I am not sure if UKIP Councillor Caven Vines reads UKIP Daily, but he certainly seems to have taken this sentiment to heart. When Rotherham Council voted to close ten Sure Start centres, Opposition Leader Mr. Vines, offered to give up £11,000 of his council allowance to help keep the children’s centres open. As Mr. Vines said, “every little helps”.
Needless to say this offer was sadly not matched by his political opponents, but what a refreshing contrast to the cynical, self serving breed of politician that has dominated our public life for so long.
More good UKIP people will be needed in power before the old politics can be safely consigned to the scrap heap. In just the past few days, we have seen a Green Councillor in Brighton call the British armed forces “hired killers”, on Armed Force Day no less (that same Green Councillor has form, in 2012 he Tweeted “I only smoke weed when I’m murdering, raping and looting.” Can you imagine the feeding frenzy in the national media if a UKIP councillor had Tweeted that?!). In Leicester UKIP have challenged the council for spending £250,000 of council tax money on art. In Rochdale, a Labour Councillor was found guilty by magistrates of shouting homophobic abuse and fined £1,000. In Peterborough, a Tory councillor has been found guilty of criminal damage.
These are not manufactured smears given inflated prominence by a desperate and partisan media. Each day reveals another criminal, another scandal, in the ranks of the established parties. With each law breaker the people must cry “more UKIP, fewer career politicians”.

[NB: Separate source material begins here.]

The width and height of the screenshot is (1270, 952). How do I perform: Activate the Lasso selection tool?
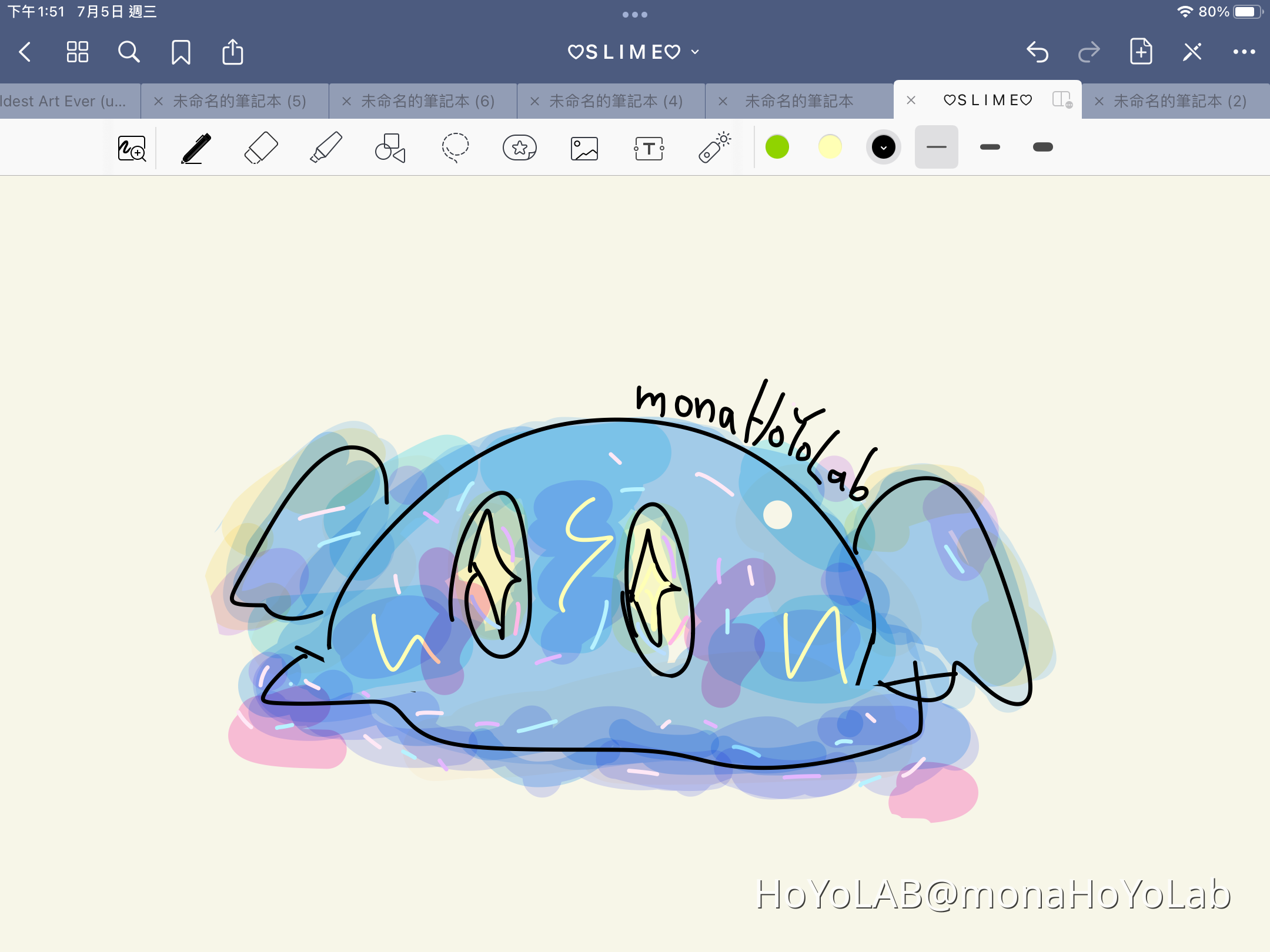454,147
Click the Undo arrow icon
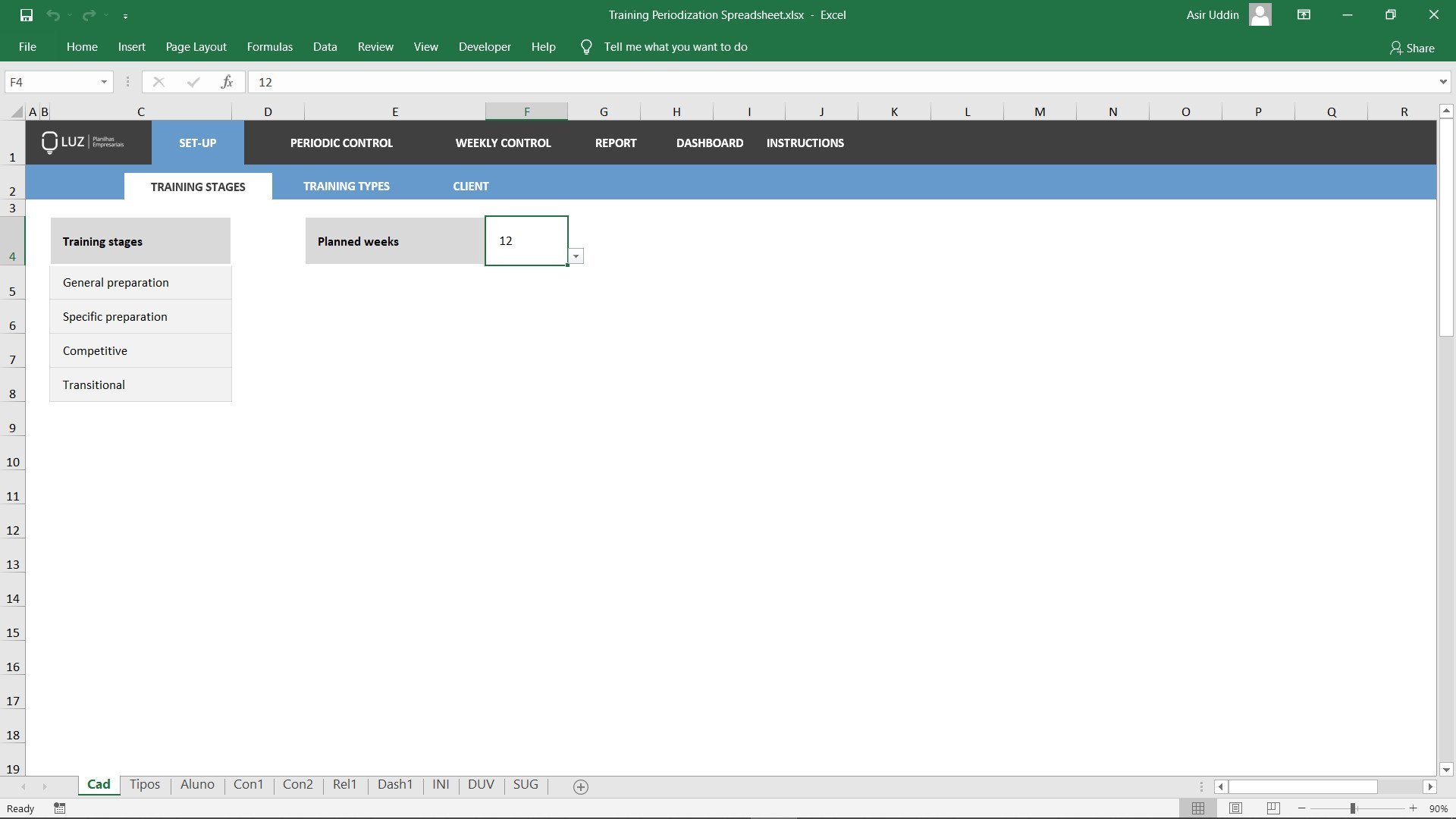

Councillor Vines has also shone a light on the turgid local government thinking that does such a disservice to council tax payers. The UKIP group leader asked why council assets could not be sold to fund the children’s centres. He was told that is was not possible to transfer money from asset sales to services within the council budget in this way.
These are exactly the kind of questions that newly elected UKIP representatives should be asking, challenging how things have been done and thinking of new ways of solving problems. If a council has assets, be it property, land, works of art, should we not at least be asking if these could be liquidized to help maintain vital services? Shouldn’t our elected councillors be looking at any way to create revenue, other than relying on taxation? Labour councillor Ken Wyatt, the Rotherham Cabinet member for finance, said “We can’t just sell things and put that money straight into services”. Well, so long as you’ve considered the idea from all angles, Ken.
UKIP won the popular vote in Rotherham in May, roughly 2,500 votes ahead of Labour. Only the way the wards fell kept UKIP in opposition. UKIP are clearly the only party capable of giving Labour a bloody nose in many northern areas where they have had a free ride for far too long. By offering a genuine alternative to Labour (and to the Tories in analogous areas in the south) UKIP are giving people hope. If everyone elected on a UKIP ticket in May can battle the politics of complacency and contempt in the way that Mr. Vines has in Rotherham, then UKIP will keep the votes won in May, and add a bundle more for the general election next year. Our elected UKIP friends have an opportunity to show people that voting UKIP gets UKIP, and that only UKIP deliver real change.
By showing at a local and European level that things can be done differently, that voters don’t have to accept the cancerous consensus of the past 40 years, UKIP’s 370 councillors and 24 MEPs are opening the door to the House of Commons. Just 300 days to go.